◆ Work request A:
Check each statement against the blog excerpt. For each, answer yes or no and quote the words from the excerpt that decide it: (i) The narrator took along umbrellas left behind on Valentine's Day. (ii) Hammer made pancakes for the narrator. (iii) Winning the challenge means a trip to MOMA.
◆ Work request B:
In the blog excerpt, switch "umbrellas" to "gloves" and write out the passage between "Now there's the" and "and took off.", inclusive.
◆ Work request C:
Continue the blog excerpt about the narrator's day with Hammer, beginning right after its final sentence.

◆ Page excerpt:
==================================================

Now there's the Narc I know and love... Not a word about my tears.

"I guess I should go," I said, getting up out of the bed and pulling on my jeans. "I'll see you on Saturday."

"Okay."

I kissed him goodbye, scooped up the umbrellas I had left behind on Valentine's Day, and took off.

I was totally hungover (well actually still a little drunk), feeling depressed, hungry, and not in the mood to do any work. I called Hammer and arranged to stop by her place. We hung out for a while. She made me some quesadillas and I drank three glasses of grapefruit juice which made me sugar-crash. We talked for a long time about emotional stuff and listened to music while she cleaned her house. (Hammer--you're such a good cleaner!) At one point, she challenged me to a week without drugs (including the caffeine pills I occasionally pop) or alcohol. As part of the deal I'll have to stick to my food plan to get my glucose levels back in line and I'll also have to stay on my insulin medication. (I'm so bad about remembering to take my meds!) I agreed to the challenge. I mean, who knows what will happen. Maybe I'll have all sorts of brilliant insights and the world will become clear. We agreed to make it for Sunday to Sunday. (After all, I've got a party on Saturday night--it's no time to start a week long challenge like that!). If I win, we're going on a trip to MOMA. Finally, we took off and I headed home.

==================================================

◆ Source material:
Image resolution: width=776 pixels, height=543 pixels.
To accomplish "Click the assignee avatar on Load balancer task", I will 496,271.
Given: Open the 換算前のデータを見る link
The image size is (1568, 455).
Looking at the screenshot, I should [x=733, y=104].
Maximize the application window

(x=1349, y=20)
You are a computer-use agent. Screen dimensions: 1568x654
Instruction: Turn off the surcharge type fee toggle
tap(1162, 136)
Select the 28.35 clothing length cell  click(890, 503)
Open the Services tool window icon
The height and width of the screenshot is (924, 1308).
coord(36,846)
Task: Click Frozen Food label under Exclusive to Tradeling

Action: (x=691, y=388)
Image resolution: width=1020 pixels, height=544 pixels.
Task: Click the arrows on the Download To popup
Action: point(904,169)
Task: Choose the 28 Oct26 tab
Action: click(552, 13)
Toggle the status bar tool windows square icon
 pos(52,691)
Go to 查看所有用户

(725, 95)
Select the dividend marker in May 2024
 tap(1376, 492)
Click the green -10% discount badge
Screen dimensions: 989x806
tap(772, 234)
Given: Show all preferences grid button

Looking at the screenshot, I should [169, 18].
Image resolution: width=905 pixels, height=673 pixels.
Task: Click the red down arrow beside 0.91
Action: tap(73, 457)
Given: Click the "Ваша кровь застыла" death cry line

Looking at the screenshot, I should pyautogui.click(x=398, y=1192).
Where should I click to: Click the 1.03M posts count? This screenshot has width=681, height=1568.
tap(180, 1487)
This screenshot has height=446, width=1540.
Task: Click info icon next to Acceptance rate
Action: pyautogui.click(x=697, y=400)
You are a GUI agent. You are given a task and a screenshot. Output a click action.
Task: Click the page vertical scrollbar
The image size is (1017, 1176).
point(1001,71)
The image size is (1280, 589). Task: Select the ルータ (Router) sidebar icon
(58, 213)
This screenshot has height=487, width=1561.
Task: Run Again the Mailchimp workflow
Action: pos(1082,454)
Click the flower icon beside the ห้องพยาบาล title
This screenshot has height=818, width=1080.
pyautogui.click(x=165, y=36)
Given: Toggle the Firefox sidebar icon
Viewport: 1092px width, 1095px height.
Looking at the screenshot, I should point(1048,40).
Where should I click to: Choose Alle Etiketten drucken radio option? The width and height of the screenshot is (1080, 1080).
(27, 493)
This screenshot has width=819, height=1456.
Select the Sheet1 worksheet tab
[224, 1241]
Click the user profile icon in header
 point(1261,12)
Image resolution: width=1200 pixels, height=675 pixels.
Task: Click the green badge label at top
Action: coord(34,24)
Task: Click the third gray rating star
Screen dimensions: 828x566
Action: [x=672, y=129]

==================================================

◆ Your response A:
(i) Yes: "scooped up the umbrellas I had left behind on Valentine's Day"
(ii) No: "She made me some quesadillas"
(iii) Yes: "If I win, we're going on a trip to MOMA."

◆ Your response B:
Now there's the Narc I know and love... Not a word about my tears.

"I guess I should go," I said, getting up out of the bed and pulling on my jeans. "I'll see you on Saturday."

"Okay."

I kissed him goodbye, scooped up the gloves I had left behind on Valentine's Day, and took off.

◆ Your response C:
Thankful to be home, I showered and watched Dr. Phil. Unfortunately, I got absolutely no work done yesterday and feel rather lousy about that. In any event, I had plans to meet Bezukhoff for dinner at 6:30. We met at Uncle Vanya's on the West Side. I hadn't seen him in a while, so it was good to be able to catch up. I had some very yummy borscht and pelmeni, but started to sugar crash again from all the carbs. Bezukhoff kindly treated me to the entire meal--it was very sweet. He told me that in exchange, I could put on a little concert for him. We both laughed at the idea of "singing for my supper."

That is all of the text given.